● **Data in this exercise**:

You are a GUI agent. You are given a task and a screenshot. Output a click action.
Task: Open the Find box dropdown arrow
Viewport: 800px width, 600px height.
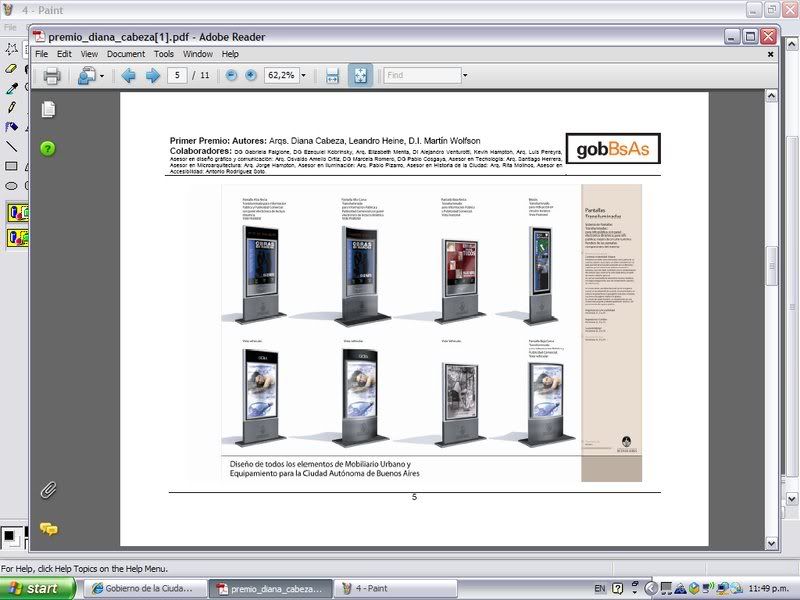point(464,76)
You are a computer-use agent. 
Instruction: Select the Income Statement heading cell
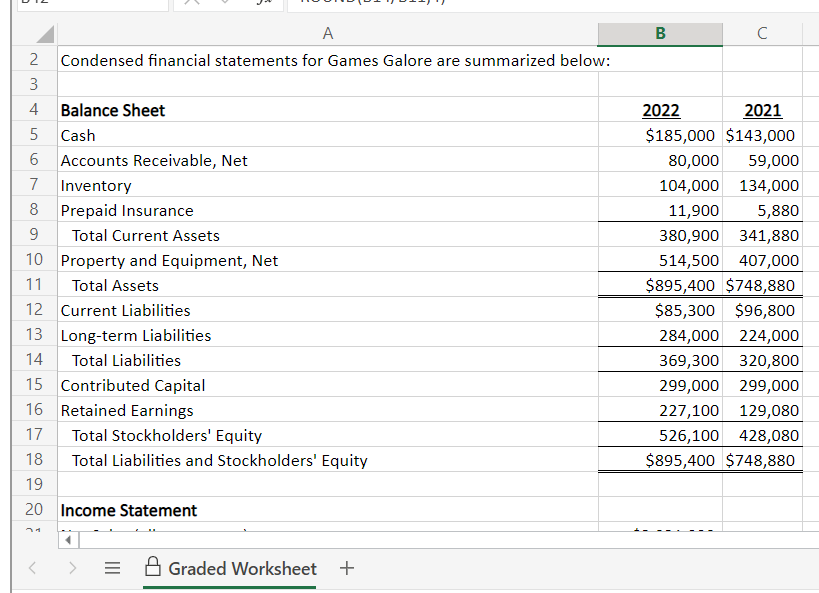[x=128, y=510]
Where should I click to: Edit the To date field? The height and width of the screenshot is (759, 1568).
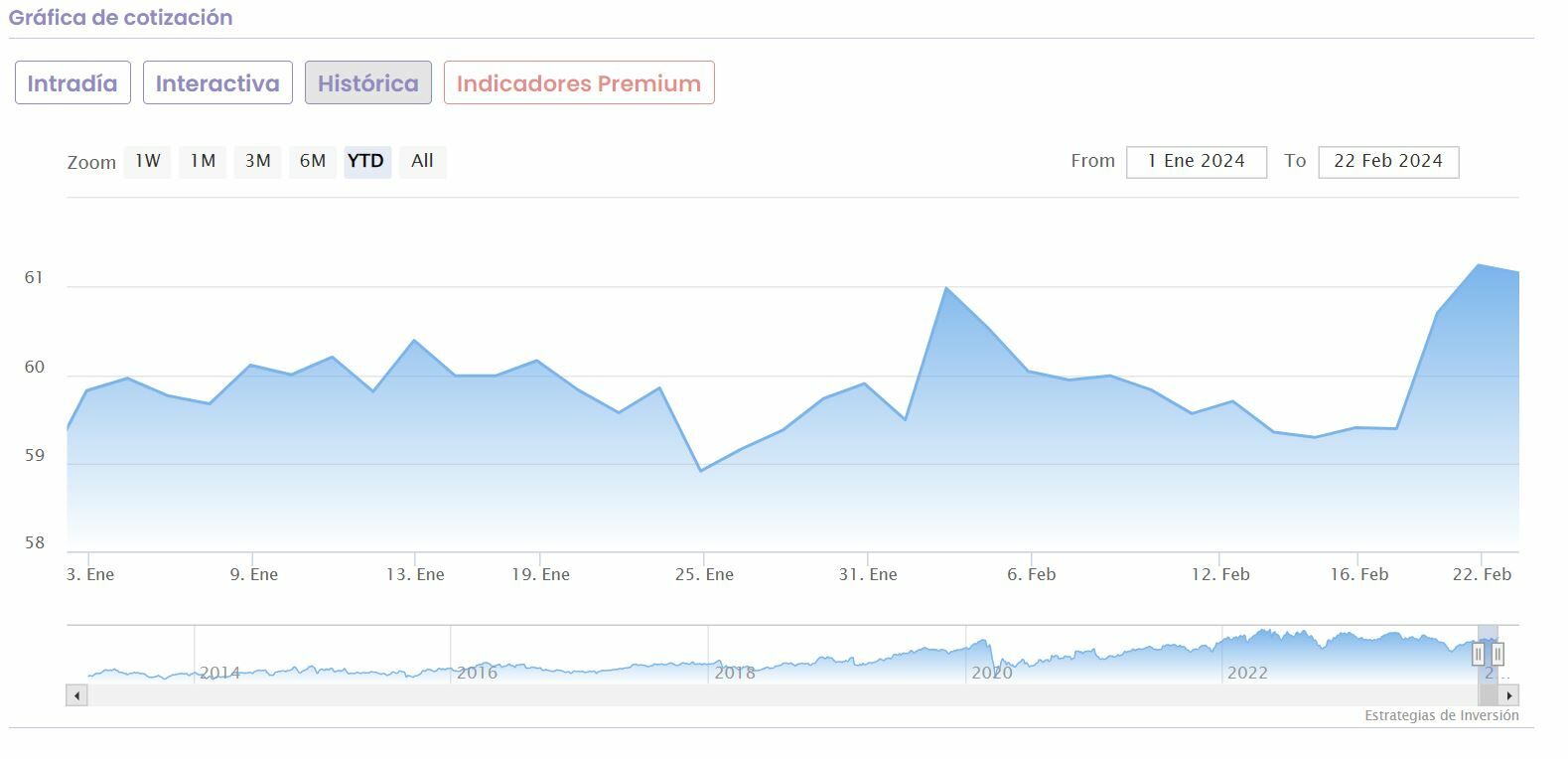[x=1387, y=162]
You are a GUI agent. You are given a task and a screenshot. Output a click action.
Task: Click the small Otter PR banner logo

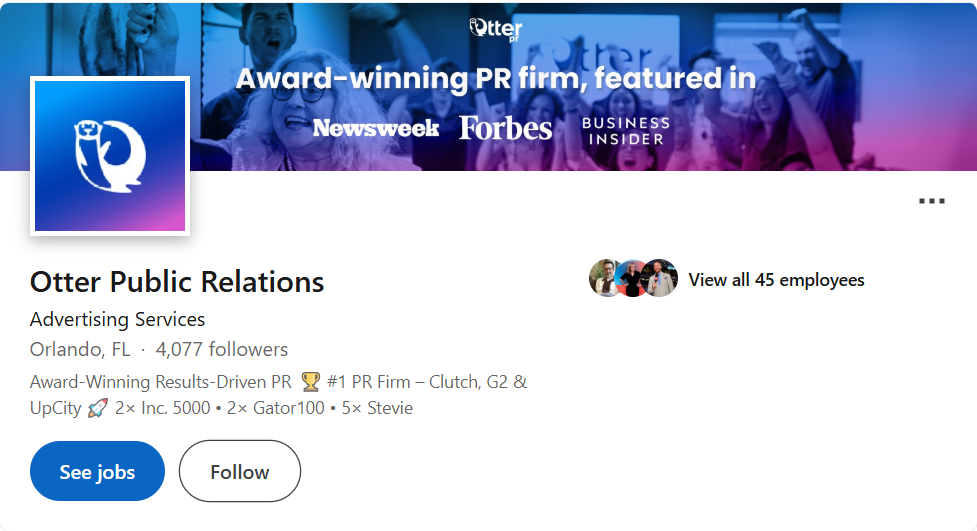click(496, 28)
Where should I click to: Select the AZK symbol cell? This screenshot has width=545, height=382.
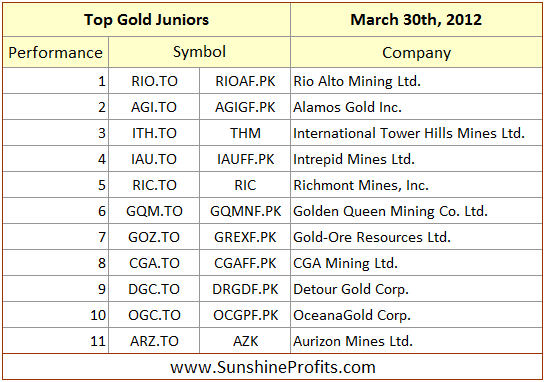tap(245, 341)
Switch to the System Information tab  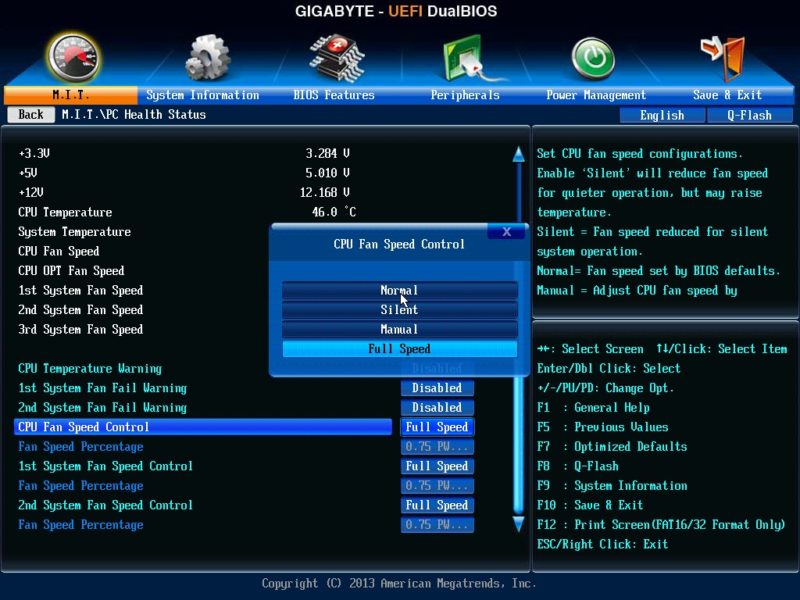tap(203, 95)
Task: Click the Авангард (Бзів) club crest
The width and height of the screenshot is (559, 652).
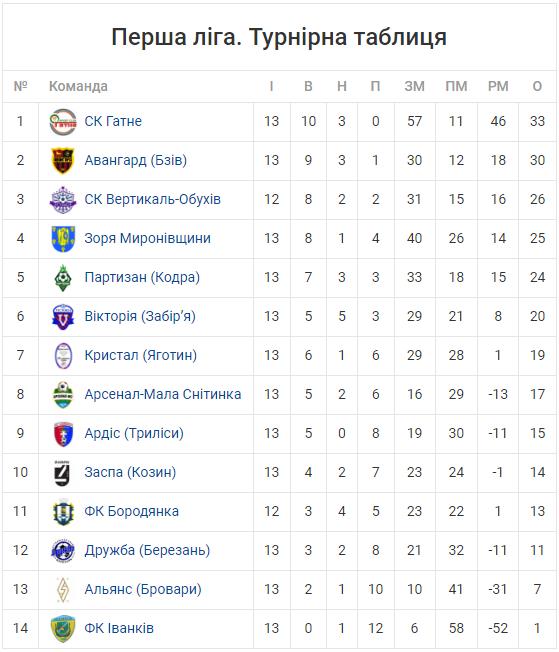Action: (63, 161)
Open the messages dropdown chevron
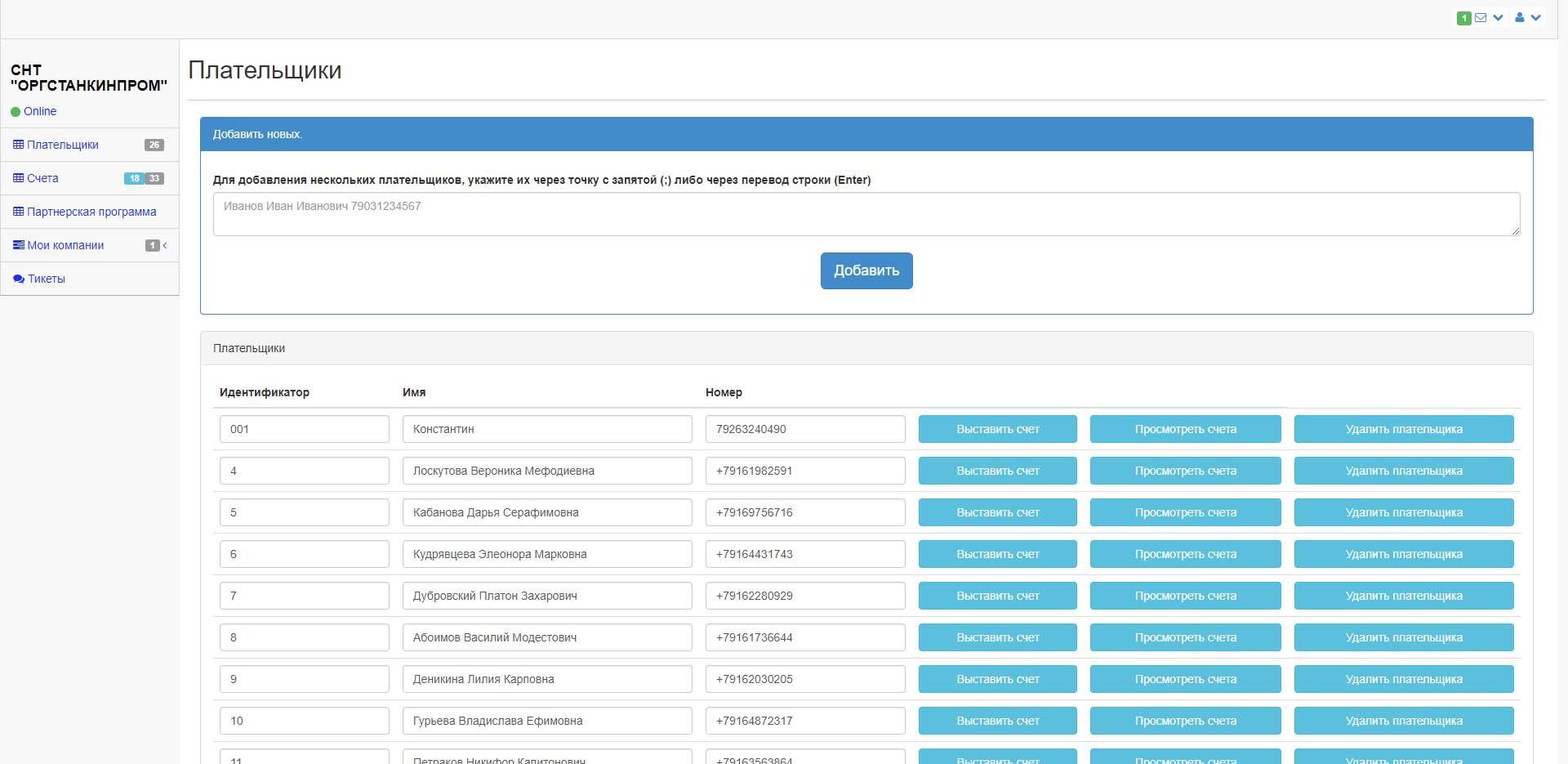The height and width of the screenshot is (764, 1568). point(1498,17)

● **Assignment**:
From the line that contains "Task: Click the Авангард (Бзів) club crest" to the last line of the data above, inclusive, transcribe every line exactly and only those lines, omitting pictures.

● **Exercise answer**:
Task: Click the Авангард (Бзів) club crest
The width and height of the screenshot is (559, 652).
Action: (63, 161)
Open the messages dropdown chevron
The height and width of the screenshot is (764, 1568). point(1498,17)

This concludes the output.